Sending more email is not the same as getting more replies. The creators who book the most deals are not the loudest — they are the most relevant, the best-timed, and the most persistent in a polite way. Here is how to lift your reply rate using what PitchBrand already gives you.
Earn the open with your subject line
Your subject line has one job: get the email opened. Keep it short, specific, and human — something a real person would type, not a marketing department. Reference the brand by name or nod to something true about them. Avoid hype words and exclamation points; they read as spam and can hurt deliverability. When in doubt, lean on
Penny, your pitch copywriter, who is trained to write subject lines that sound like you and not like an ad. For more on the body copy itself, see pitches that get replies.
Lead with them, not you
The fastest way to lose a reply is to open with your follower count and a media kit. Open with the brand — what you noticed, why they fit. A pitch that proves you actually looked at the company gets answered far more often than a template blasted to a list.

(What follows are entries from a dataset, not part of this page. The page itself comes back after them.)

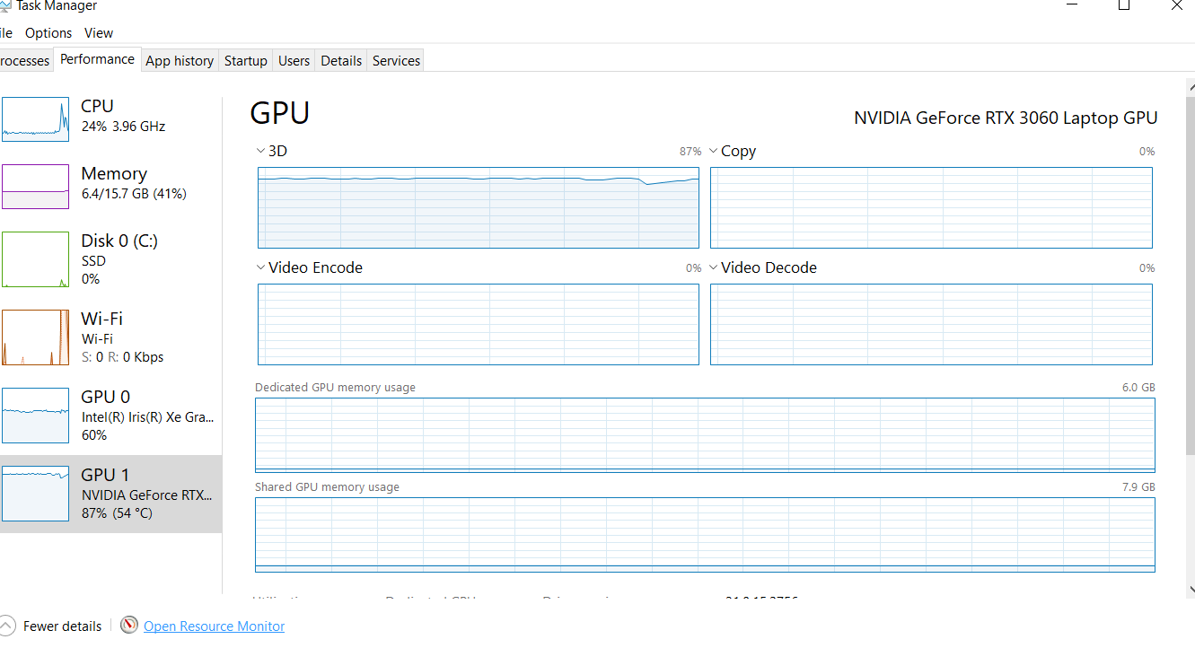The image size is (1195, 648).
Task: Open the Disk 0 (C:) graph thumbnail
Action: (x=36, y=259)

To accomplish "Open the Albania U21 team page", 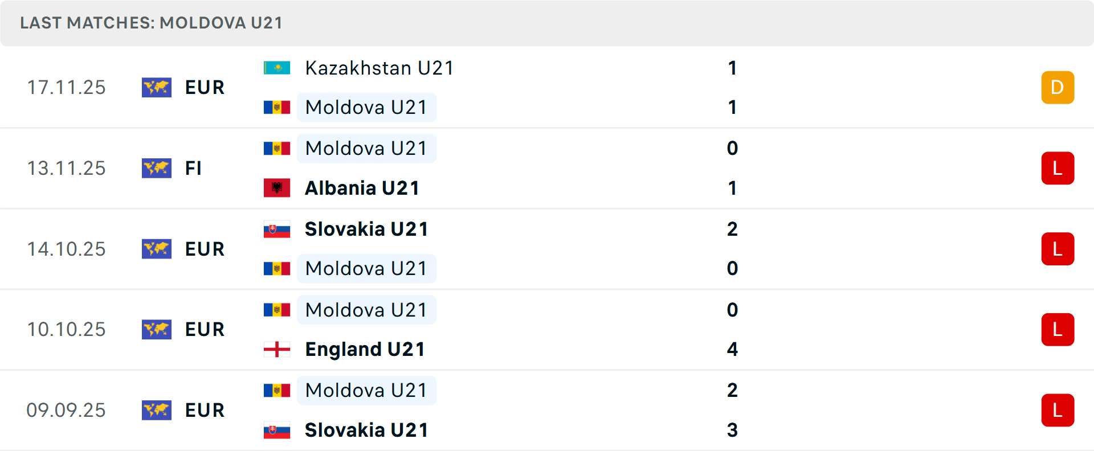I will pyautogui.click(x=362, y=188).
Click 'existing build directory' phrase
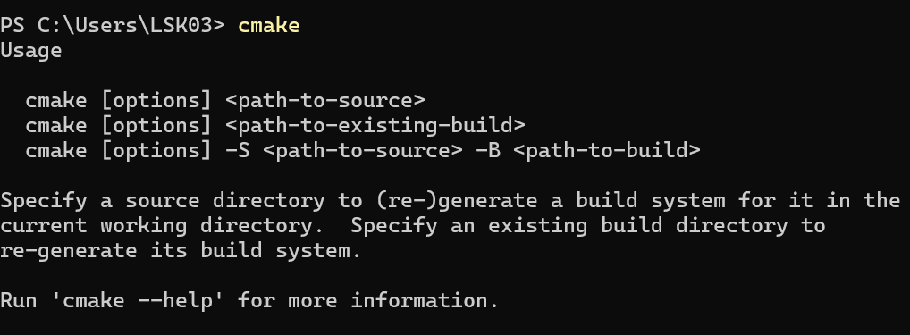910x335 pixels. pos(638,226)
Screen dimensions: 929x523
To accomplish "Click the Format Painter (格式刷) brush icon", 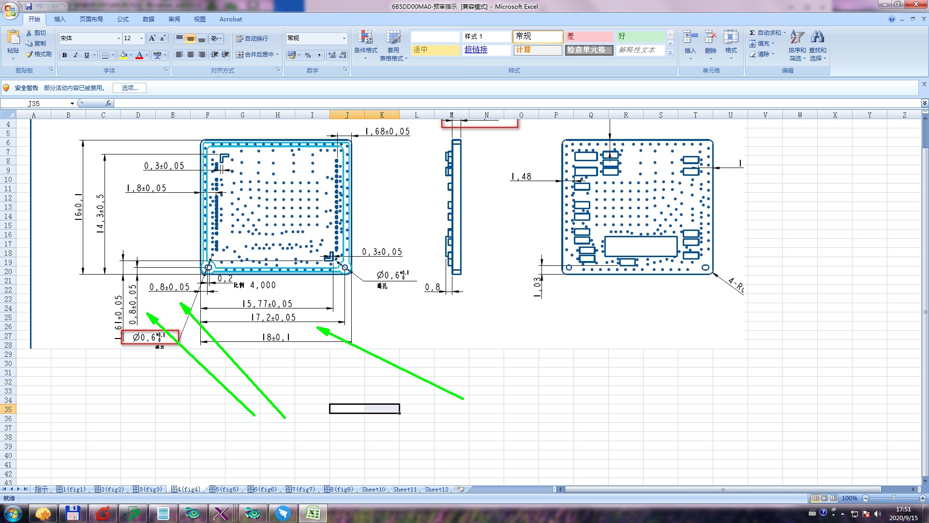I will [30, 54].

Penny personalizes each pitch for the specific brand, which is exactly why AI personalization in Autopilot tends to outperform a single static template.
Send when humans are reading
Timing matters more than people admit. Emails that land during business hours in the recipient's world get seen; emails that arrive at 2am get buried. In Outreach Settings, set your Schedule — sending days, timezone, and a send window (the default is 9am to 5pm, weekdays). PitchBrand spaces sends out naturally across that window to protect your sender reputation, so you are not dumping fifty emails at once.
Follow up — politely and automatically
Most replies do not come from the first email. They come from the second or third gentle nudge. This is where
Chase earns its keep: Chase sends your follow-ups automatically on the schedule built into your template, and the instant a contact replies, the rest of the sequence is canceled so you never nag someone who already answered. A good cadence is a first email, then two or three short follow-ups spaced a few days apart. Keep each one brief and add a little new value rather than just bumping the thread. For the mechanics, see how follow-ups work.
Tune as you go
Watch which subject lines and openers get replies, and do more of that. Small, steady improvements to relevance and timing compound into a noticeably higher reply rate over a few weeks. Pair this with the daily 15-minute routine and your pipeline takes care of itself.